### Exercise brief
Every entry in the data that follows should come back exactly, pictures aside.

### Stored data
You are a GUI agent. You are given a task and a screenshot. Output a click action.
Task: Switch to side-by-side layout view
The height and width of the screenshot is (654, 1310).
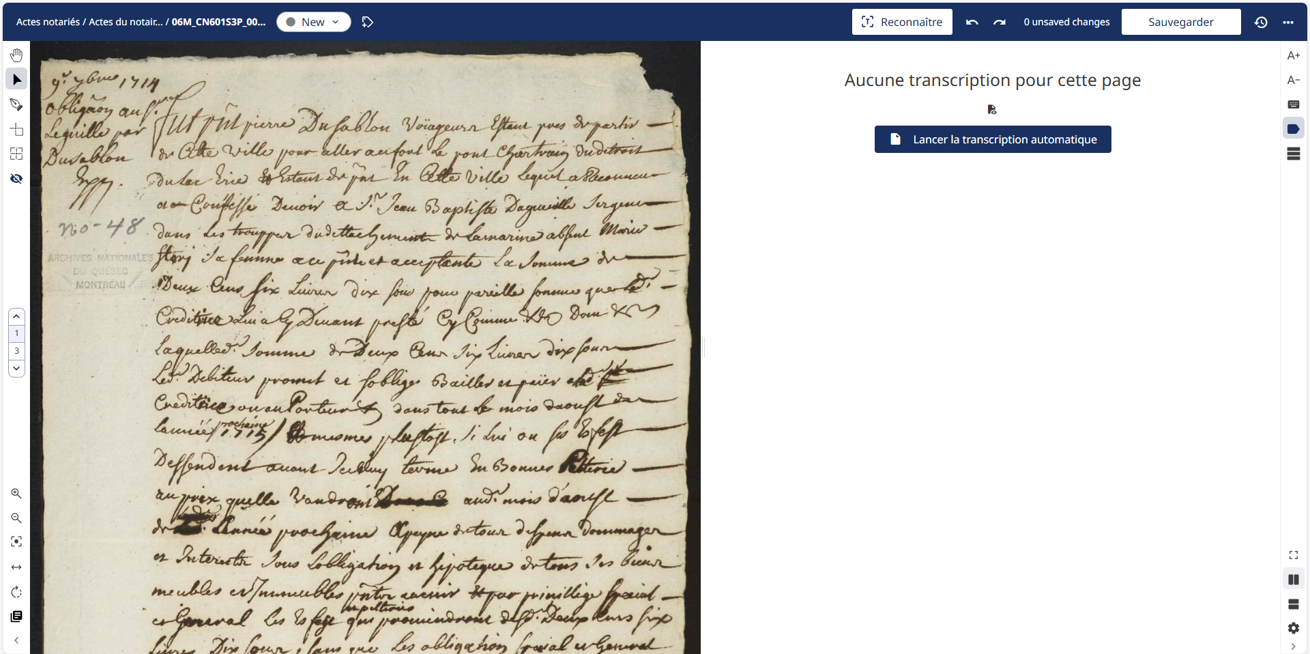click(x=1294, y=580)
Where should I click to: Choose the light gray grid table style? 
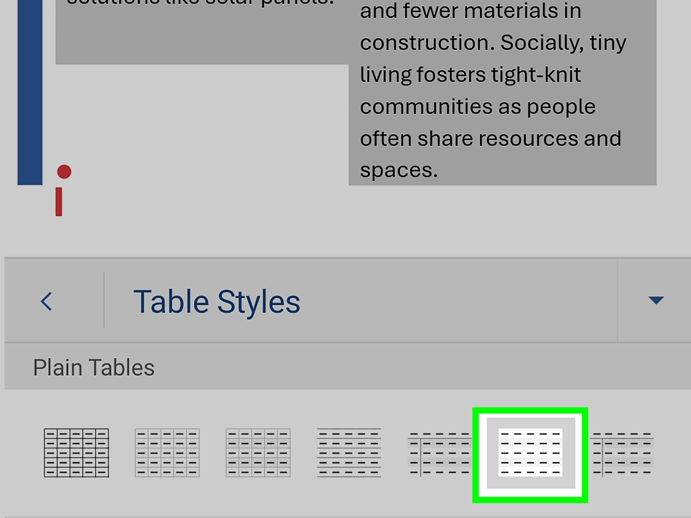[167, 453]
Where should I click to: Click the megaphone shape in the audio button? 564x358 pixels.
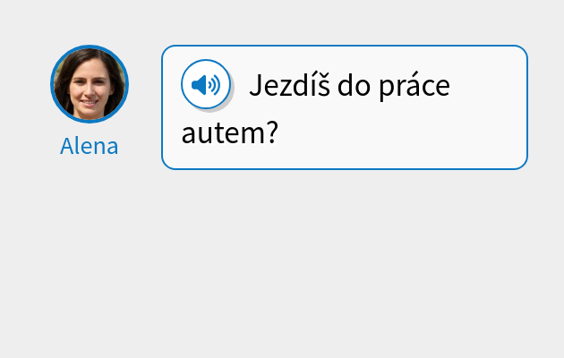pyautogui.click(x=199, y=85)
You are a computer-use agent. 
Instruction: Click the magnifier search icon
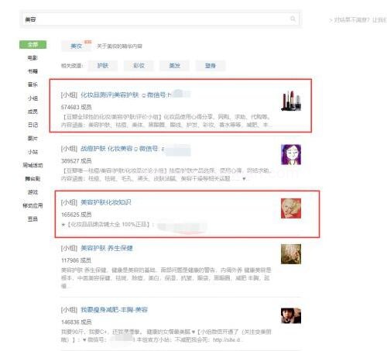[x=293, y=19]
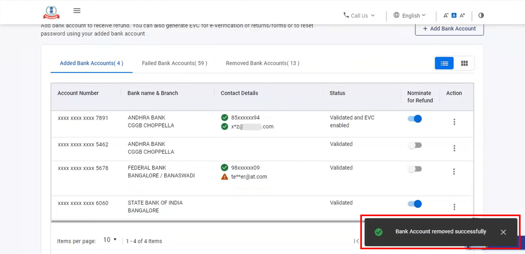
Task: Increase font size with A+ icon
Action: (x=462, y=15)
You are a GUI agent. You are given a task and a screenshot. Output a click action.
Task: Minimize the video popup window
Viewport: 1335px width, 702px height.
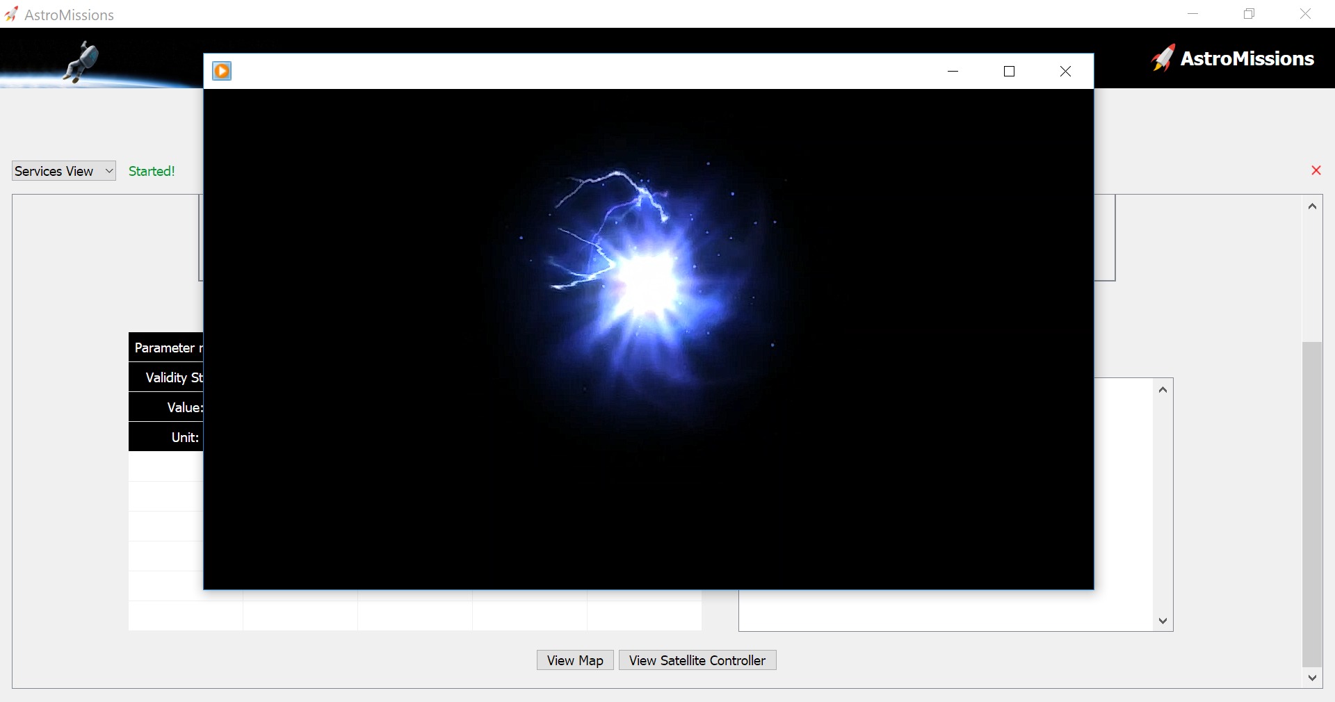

### Answer space
You are a GUI agent. You are given a task and a screenshot. Output a click action.
Task: Switch to side-by-side layout view
The height and width of the screenshot is (654, 1310).
click(x=1294, y=580)
Where should I click to: Choose the light gray grid table style? 
[167, 453]
Where should I click to: Click the megaphone shape in the audio button? 564x358 pixels.
pyautogui.click(x=199, y=85)
You are a computer-use agent. 
Instruction: Click the magnifier search icon
[x=293, y=19]
Task: Increase font size with A+ icon
Action: (x=462, y=15)
You are a GUI agent. You are given a task and a screenshot. Output a click action.
Task: Minimize the video popup window
Viewport: 1335px width, 702px height.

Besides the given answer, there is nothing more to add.